Task set:
1 - In the newstore performance thread, how much of a boost did the rocksdb change give when rocksdb was on a spinning disk?
2 - Translate this sentence from the newstore performance thread into Spanish: "It gave me a 25% bump when rocksdb is on a spinning disk, so I went ahead and committed the change to the branch."
3 - Pick up the newstore performance thread after its last sentence and keep writing the reply.

Re: newstore performance update

Sage Weil <sweil@xxxxxxxxxx> · Thu, 30 Apr 2015 09:20:35 -0700 (PDT)

On Thu, 30 Apr 2015, Haomai Wang wrote:
> On Thu, Apr 30, 2015 at 12:38 AM, Sage Weil <sweil@xxxxxxxxxx> wrote:
> > On Wed, 29 Apr 2015, Chen, Xiaoxi wrote:
> >> Hi Mark,
> >>       Really good test:) I only played a bit on SSD, the parallel WAL
> >> threads really helps but we still have a long way to go especially on
> >> all-ssd case. I tried this
> >> https://github.com/facebook/rocksdb/blob/master/util/env_posix.cc#L1515
> >> by hacking the rocksdb, but the performance difference is negligible.
> >
> > It gave me a 25% bump when rocksdb is on a spinning disk, so I went ahead
> > and committed the change to the branch.  Probably not noticeable on the
> > SSD, though it can't hurt.
> >
> >> The rocksdb digest speed should be the problem, I believe, I was planned
> >> to prove this by skip all db transaction, but failed since hitting other
> >> deadlock bug in newstore.
> >
> > Will look at that next!
> >
> >>
> >> Below are a bit more comments.
> >> > Sage has been furiously working away at fixing bugs in newstore and
> >> > improving performance.  Specifically we've been focused on write
> >> > performance as newstore was lagging filestore but quite a bit previously.  A
> >> > lot of work has gone into implementing libaio behind the scenes and as a
> >> > result performance on spinning disks with SSD WAL (and SSD backed rocksdb)
> >> > has improved pretty dramatically. It's now often beating filestore:
> >> >
> >>
> >> SSD DB is still better than SSD WAL with request size > 128KB, this indicate some WALs are actually written to Level0...Hmm, could we add newstore_wal_max_ops/bytes to capping the total WAL size(how much data is in WAL but not yet apply to backend FS) ?  I suspect this would improve performance by prevent some IO with high WA cost and latency?
> >>
> >> > http://nhm.ceph.com/newstore/newstore-5d96fe6-no_overlay.pdf
> >> >
> >> > On the other hand, sequential writes are slower than random writes when
> >> > the OSD, DB, and WAL are all on the same device be it a spinning disk or SSD.
> >>
> >> I think sequential writes slower than random is by design in Newstore,
> >> because for every object we can only have one WAL , that means no
> >> concurrent IO if the req_size* QD < 4MB. Not sure how many #QD do you
> >> have in the test? I suspect 64 since there is a boost in seq write
> >> performance with req size > 64 ( 64KB*64=4MB).
> >>
> >> In this case, IO pattern will be : 1 write to DB WAL->Sync-> 1 Write to
> >> FS -> Sync, we do everything in synchronize way ,which is essentially
> >> expensive.
> >
> > The number of syncs is the same for appends vs wal... in both cases we
> > fdatasync the file and the db commit, but with WAL the fs sync comes after
> > the commit point instead of before (and we don't double-write the data).
> > Appends should still be pipelined (many in flight for the same object)...

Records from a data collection
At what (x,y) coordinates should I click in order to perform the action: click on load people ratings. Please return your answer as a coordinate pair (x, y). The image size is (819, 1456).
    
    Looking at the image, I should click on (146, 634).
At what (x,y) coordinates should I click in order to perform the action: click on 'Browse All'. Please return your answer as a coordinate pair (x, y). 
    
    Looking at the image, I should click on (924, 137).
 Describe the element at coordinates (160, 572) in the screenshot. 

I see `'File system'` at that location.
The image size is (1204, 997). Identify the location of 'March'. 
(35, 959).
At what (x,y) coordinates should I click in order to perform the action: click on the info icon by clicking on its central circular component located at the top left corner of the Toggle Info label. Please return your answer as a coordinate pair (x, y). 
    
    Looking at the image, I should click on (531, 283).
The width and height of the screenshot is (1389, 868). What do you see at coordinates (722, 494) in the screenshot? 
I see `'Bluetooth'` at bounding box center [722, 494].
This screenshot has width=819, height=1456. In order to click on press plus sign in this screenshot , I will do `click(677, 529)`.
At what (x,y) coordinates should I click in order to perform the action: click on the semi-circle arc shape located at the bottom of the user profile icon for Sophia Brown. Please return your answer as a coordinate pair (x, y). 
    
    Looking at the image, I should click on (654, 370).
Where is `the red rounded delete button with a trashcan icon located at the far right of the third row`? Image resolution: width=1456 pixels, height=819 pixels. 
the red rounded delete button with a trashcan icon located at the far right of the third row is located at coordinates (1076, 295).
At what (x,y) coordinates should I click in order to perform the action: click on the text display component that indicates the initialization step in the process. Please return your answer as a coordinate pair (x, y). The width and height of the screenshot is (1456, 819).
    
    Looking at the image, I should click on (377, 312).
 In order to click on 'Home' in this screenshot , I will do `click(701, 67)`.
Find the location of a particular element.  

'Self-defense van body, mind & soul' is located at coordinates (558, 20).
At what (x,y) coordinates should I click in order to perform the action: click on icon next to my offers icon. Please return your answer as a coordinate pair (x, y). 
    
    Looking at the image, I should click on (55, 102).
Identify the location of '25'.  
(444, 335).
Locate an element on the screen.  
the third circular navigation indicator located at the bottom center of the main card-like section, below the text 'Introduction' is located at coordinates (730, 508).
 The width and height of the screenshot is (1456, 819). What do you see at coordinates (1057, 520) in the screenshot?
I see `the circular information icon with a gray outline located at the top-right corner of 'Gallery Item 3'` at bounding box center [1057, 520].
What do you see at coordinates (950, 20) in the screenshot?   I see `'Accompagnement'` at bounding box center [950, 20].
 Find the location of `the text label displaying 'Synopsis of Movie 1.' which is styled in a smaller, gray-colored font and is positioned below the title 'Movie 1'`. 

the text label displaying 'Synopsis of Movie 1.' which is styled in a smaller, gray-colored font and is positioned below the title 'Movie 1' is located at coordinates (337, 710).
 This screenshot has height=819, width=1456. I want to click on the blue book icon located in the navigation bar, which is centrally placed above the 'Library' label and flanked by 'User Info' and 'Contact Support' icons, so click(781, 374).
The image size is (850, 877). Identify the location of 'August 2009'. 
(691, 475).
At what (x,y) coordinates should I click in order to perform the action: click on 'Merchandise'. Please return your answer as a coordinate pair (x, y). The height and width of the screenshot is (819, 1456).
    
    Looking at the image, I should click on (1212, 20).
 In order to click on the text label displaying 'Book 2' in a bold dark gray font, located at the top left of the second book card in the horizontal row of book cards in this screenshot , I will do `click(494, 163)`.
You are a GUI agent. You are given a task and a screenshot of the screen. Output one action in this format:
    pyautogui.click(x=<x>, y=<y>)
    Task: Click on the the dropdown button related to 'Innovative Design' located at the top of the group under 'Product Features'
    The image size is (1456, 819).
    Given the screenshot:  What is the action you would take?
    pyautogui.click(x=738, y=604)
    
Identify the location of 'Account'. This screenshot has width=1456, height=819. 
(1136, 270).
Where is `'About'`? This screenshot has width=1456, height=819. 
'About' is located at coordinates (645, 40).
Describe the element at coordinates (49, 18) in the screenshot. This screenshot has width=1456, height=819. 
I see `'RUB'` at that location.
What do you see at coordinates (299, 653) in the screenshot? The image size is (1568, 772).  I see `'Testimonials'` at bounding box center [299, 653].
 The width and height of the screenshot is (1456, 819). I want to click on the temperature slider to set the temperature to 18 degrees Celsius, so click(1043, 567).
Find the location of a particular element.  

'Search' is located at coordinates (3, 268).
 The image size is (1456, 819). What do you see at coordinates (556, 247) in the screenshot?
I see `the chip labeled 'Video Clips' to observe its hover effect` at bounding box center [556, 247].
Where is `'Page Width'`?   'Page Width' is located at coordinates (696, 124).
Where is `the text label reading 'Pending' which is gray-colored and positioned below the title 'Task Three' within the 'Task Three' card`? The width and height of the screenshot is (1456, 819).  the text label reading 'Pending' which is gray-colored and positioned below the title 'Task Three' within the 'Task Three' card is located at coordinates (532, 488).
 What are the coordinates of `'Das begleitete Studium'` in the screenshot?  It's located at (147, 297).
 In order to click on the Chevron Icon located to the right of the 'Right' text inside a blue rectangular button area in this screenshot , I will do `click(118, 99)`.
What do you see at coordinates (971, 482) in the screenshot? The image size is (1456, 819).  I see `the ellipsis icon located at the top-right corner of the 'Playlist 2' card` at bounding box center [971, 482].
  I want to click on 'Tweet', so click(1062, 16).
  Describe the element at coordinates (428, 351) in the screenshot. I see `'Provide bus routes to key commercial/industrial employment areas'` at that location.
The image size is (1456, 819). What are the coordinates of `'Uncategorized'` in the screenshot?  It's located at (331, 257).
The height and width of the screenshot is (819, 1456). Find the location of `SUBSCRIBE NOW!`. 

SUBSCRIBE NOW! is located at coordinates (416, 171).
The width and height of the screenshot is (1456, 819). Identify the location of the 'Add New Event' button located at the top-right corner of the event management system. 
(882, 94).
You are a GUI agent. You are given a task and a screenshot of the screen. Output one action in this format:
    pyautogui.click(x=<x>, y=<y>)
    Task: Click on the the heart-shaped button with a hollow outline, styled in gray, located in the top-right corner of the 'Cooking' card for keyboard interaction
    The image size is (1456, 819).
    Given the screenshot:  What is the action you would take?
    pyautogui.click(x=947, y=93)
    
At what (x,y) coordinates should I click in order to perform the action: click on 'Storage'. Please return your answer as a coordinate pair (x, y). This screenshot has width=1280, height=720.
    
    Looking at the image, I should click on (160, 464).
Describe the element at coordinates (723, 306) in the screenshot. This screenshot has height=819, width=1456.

Per-task outputs:
1 - A 25% bump.

2 - Me dio una mejora del 25 % cuando rocksdb está en un disco giratorio, así que seguí adelante y confirmé el cambio en la rama.

3 -
> > and the db syncs will be batched in both cases (submit_transaction for
> > each io, and a single thread doing the submit_transaction_sync in a loop).
> >
> > If that's not the case then it's an accident?
> 
> I hope I could clarify the current impl(For rbd 4k write, warm object,
> aio, no overlay) from my view compared to FileStore:
> 
> 1. because buffer should be page aligned, we only need to consider aio
> here. Prepare aio write(why we need to call ftruncate when doing
> append?), a must "open" call(may increase hugely if directory has lots
> of files?)

We do not do write-ahed journaling for append.. we just append, 
then fsync, then update the kv db.  Which means that after a crash 
it is possible to have extra data at teh end of a fragment.

That said, I found yesterday that the ftruncate was contending with 
a kernel lock (i_mutex or something) and slowing things down; now it 
does an fstat and only does the truncate if needed.

> 2. setxattr will encode the whole onode and omapsetkeys is the same as
> FileStore, but maybe a larger onode buffer compared to local fs xattr
> set in FileStore?

It's a bit bigger, yeah, but fewer key/value updates overall.

> 3. submit aio: because we do aio+dio for data file, so the "i_size"
> will be update inline AFAR for lots of cases?

XFS will journal an inode update, yeah.  This means 1 fsync per append, 
which does suck.. they don't get coalesced.  Perhaps a better strategy 
would be to not do O_DSYNC and queue the fsyncs independently?  Then 
there is some chance we'd have multiple fsyncs on the same file queued, 
the first would clean the inode, and the later ones would be no-ops, 
reducing the # of xfs journal writes...

> 4. aio completed and do aio fsync(comes from #2?, this will increase a
> thread wake/signal cost): we need a finisher thread here to do
> _txc_state_proc to avoid aio thread not waiting for new aio, so we
> need a thread switch cost again?

Sorry, I'm not following.  :/

> 5. keyvaluedb submit transaction(I think we won't do sync submit
> because we can't block in _txc_state_proc, so another thread
> wake/signal cost)

We want to batch things as much as possible, and the fsync for 
the rocksdb log is somewhat expensive (data write + 2 ios for the xfs 
journal commit).

> 6. complete caller's context(Response to client now!)
> 
> Am I missing or wrong for this flow?
> 
> @sage, could you share your current insight about the next thing? From
> my current intuition, it looks a much higher latency and bandwidth
> optimization for newstore.

I think the main difference is that in the FileStore case we journal 
everything (data included) and as a result can delay the syncs, which (in 
some cases) leads to better batching.  For random IO it doesn't help much 
(all objects must still get synced), but for sequential IO it helps a lot 
because we do lots of ios to the same file and then a single fsync to 
update the inode.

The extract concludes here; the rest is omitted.